简体   繁体   English

内存错误Python 64位

[英]Memory Error Python 64bits

I am getting a "Memory Error" on Python when trying to sort a Pandas dataframe and then save it on disk. 尝试对Pandas数据框进行排序,然后将其保存在磁盘上时,在Python上出现“内存错误”。
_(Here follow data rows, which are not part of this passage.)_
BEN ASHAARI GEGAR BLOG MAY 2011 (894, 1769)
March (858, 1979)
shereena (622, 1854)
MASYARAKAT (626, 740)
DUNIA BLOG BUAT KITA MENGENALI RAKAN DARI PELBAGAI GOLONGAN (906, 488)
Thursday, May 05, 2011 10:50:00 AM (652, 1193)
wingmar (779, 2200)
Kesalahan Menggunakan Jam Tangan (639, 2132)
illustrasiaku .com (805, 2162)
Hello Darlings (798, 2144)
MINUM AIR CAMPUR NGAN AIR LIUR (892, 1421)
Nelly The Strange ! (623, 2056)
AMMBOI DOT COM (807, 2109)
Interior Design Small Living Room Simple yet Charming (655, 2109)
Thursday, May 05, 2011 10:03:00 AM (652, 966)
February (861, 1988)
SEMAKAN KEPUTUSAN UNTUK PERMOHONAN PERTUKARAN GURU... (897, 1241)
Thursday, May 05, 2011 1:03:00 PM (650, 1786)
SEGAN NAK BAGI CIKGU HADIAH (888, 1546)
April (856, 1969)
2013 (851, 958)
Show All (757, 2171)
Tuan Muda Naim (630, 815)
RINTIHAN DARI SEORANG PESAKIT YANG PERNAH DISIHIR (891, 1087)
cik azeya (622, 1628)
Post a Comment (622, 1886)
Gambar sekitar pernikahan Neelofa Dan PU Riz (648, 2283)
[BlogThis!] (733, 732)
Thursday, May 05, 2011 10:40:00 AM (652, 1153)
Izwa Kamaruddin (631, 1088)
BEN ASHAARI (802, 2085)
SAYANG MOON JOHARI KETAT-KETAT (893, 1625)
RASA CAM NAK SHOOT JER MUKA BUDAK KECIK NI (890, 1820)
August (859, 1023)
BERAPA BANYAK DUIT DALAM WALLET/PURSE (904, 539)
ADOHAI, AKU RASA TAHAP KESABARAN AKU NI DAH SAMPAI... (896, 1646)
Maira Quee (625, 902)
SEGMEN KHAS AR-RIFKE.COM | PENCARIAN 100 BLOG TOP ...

df = pd.read_hdf('big_df_file.h5')
df.sort_values(by='opt',inplace=True,kind='quicksort')
df.to_hdf('sorted.h5')

My computer has 16 Gbs of RAM and the data file is 8 Gb. 我的计算机有16 Gb的RAM,数据文件是8 Gb。 Shouldn't I be able to do this without getting a "Memory Error" ? 我是否应该能够在没有出现“内存错误”的情况下执行此操作?

PS I am using quicksort because it's the sorting algorithm that allocates less memory. PS我正在使用quicksort,因为它是分配较少内存的排序算法。

Versions:
python: 2.7.11.final.0
python-bits: 64
OS: Windows
OS-release: 10
machine: AMD64
processor: Intel64 Family 6 Model 94 Stepping 3, GenuineIntel
byteorder: little
LC_ALL: None
LANG: en_GB

pandas: 0.17.1

We need more information, at what stage does the MemoryError invoked? 我们需要更多信息,在哪个阶段调用MemoryError? What type of data is loaded? 加载什么类型的数据? how much of it is really necessary to perform the sort? 真正需要进行多少排序?

However I will try to address the issue. 但是,我将尝试解决该问题。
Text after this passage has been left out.